Nassau and Suffolk County taxpayers are sending far more money to Albany and Washington than gets returned to Long Island in the form of government spending – a combined deficit of more than $40 billion, according to a Long Island Regional Planning Council report released today.

The balance of payments study, commissioned by the LIRPC and conducted by PFM Group Consulting updates a 2013 report performed by the Long Island Association with fiscal year 2022 figures and found that:

  • Long Island sent an approximately $68 billion to the federal government in the form of personal income, business, employment, estate, excise and gift taxes, while federal expenditures (excluding COVID payments) in Nassau and Suffolk were $42 billion – a deficit of nearly $26 billion;
  • New York State received $24.6 billion in taxes and fees from Long Island while the region received $9.8 billion in expenditures – a deficit of $14.7 billion.

“As a high-wealth area, Long Island has long served as an economic engine both for New York State and the federal government,” noted John Cameron, LIRPC chairman. “This report should sound the alarm in Albany and Washington about the need for greater investment into Nassau and Suffolk if they want and expect the region to remain economically vibrant.”

The report noted that several changes in the New York tax code since the 2013 study have had a greater impact on wealthy counties such as Nassau and Suffolk than other areas of the state, and that while the 2017 federal tax changes lowered many rates, the $10,000 cap on state and local deductions remains detrimental for high tax areas such as Long Island.

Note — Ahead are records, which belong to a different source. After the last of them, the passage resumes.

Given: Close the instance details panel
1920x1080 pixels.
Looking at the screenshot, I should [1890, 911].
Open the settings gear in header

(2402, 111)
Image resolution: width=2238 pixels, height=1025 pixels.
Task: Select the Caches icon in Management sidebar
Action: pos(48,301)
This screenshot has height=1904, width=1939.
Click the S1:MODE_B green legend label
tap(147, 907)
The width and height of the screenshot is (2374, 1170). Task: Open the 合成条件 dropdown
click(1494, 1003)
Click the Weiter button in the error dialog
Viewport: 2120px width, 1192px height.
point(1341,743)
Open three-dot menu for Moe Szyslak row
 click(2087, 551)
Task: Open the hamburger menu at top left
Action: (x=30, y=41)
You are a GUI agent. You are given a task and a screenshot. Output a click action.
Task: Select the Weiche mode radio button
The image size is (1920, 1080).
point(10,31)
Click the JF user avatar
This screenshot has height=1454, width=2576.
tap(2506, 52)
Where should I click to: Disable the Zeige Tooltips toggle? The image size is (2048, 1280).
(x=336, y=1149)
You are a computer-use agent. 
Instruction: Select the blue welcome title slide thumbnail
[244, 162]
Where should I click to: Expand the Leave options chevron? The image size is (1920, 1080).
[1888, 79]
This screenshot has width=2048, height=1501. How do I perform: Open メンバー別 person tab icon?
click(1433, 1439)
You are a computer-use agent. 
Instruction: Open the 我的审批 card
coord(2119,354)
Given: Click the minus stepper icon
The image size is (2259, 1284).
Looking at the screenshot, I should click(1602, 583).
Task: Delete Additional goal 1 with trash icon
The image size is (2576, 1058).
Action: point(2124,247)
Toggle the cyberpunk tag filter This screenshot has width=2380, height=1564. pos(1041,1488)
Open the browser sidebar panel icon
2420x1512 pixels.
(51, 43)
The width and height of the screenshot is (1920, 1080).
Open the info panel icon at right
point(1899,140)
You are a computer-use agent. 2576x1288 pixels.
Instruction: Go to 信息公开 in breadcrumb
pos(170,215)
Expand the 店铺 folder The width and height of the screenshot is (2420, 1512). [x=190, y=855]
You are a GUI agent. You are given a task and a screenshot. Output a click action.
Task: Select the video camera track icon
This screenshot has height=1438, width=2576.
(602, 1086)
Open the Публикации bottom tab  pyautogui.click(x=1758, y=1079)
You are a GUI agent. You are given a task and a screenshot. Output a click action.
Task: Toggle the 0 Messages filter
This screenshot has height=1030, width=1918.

“The Long Island Regional Planning Council has long recognized that the unsustainable tax burden is one of the most significant challenges facing our region,” Cameron said. “We will continue to advocate for greater investment from Albany and from Washington for Long Island’s infrastructure, transportation and sewer needs, along with high tech, STEM careers and local community development.”

Other findings include:

  • Compared to 2013, revenues coming from Long Island to Albany increased by 40%, however, expenditures actually decreased by 10%;
  • A $6.6 billion gap between revenues and New York State expenditures in 2013 more than doubled in 2022 – to $14.7 billion;
  • Revenues from Long Island to the Federal government increased by 29% compared to 2013 while Federal expenditures (excluding COVID relief) increased by 75%;
  • Median household incomes in Nassau and Suffolk counties were 161% higher than the New York State media; and 171% higher than the nationwide median;

On the federal level, expenditures include direct payments to individuals (such as Social Security, unemployment, federal pensions), grants (including Medicaid and SNAP), contracts and purchasing, and wages of federal employees. On the state level, expenditures include payment to vendors, Medicaid, wages of state employees, unemployment benefits and STAR rebates.